The study looked at 24 patients who reviewed an eIC in a mock study for an investigative medicine to treat hypertension. Half reviewed the text-only eIC first followed by the enhanced eIC, and the other half did the opposite.
The study population was diverse in gender, age, race, and geographic location. Nearly three-fourths (71%) of the study participants said the enhanced eIC was more informative and indicated that the digital elements were personable and made them feel more informed, engaged, comfortable, and prepared to participate in clinical research.
“The enhanced eIC is more appealing to me as a human being, not just a study subject,” said a 63-year-old male participant.
“It made me feel more comfortable and showed that people were really thinking about what needed to be done to make this more understandable to a layperson.
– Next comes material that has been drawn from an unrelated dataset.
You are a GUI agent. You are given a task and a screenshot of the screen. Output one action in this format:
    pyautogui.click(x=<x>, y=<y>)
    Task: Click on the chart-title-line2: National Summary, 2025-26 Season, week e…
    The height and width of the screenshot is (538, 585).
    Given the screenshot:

Taking the time to put those extra digital explainers in the consent form gave me a personal feeling attached whereas the other format was dry and cold…just a piece of paper.”
Surpassing paper consent forms
The use of elC may surpass the use of paper consent forms as decentralized approaches and technology become more and more common in clinical trials.
Medable’s findings in its large biannual survey on patient experiences with clinical research, it found that patient experiences with clinical research, use of electronic consent forms on iPads, tablets or other devices increased from 24% in 2019 to 44|% in 2021, dipping slightly in 2023 to 32%.
Duke BASE lab’s and Medable’s findings suggest that enhancing the eIC process with digital elements, including videos, knowledge checks, and drop-down menus, may have beneficial outcomes among potential participants beyond comprehension and satisfaction.
“Digital technology can be perceived as less personal, so we were surprised to learn that the digital enhancements had a personal impact on participants and may help improve the consenting process in trials,” said Amy Corneli, director of the BASE Lab and an associate professor in Duke’s Department of Population Health Sciences.
“Further, because the initial consent process happens at the start of a trial, an enhanced eIC may pave the way for a more personalized connection for participants much sooner in the trial process.”
$10 million ROI from decentralized trials
Medable, which ranked in the top 8% of software companies on the 2023 Inc. 5000, has deployed its software-as-a-service platform in more than 300 decentralized and hybrid clinical trials in 60 countries, serving more than one million patients and research participants around the world.
Customers have achieved impressive results – including 200 percent faster enrollment and 50 percent cost reductions. A Tufts Center for the study of drug development study shows that, on average, decentralized trials can achieve net financial benefits from five to 13 times for phase 2 and phase 3 trials, equating to roughly $10 million return on investment (ROI) and $39 million ROI for an investment of on average of $500,000 in Phase 2 and $1.5M in Phase 3.
Dr Pamela Tenaerts, chief scientific officer at Medable, added, “We will continue partnering with leading academia like Duke’s BASE Lab, Tufts CSDD, Harvard MRCT, and others to gather systematic evidence of technology’s impact on trial execution. Evidence of how new methodologies impact protocol performance and trial experience is how we will affect real change. Whether using AI, eIC, or other innovations, Medable is committed to leading responsible, evidence-driven clinical trial transformation.”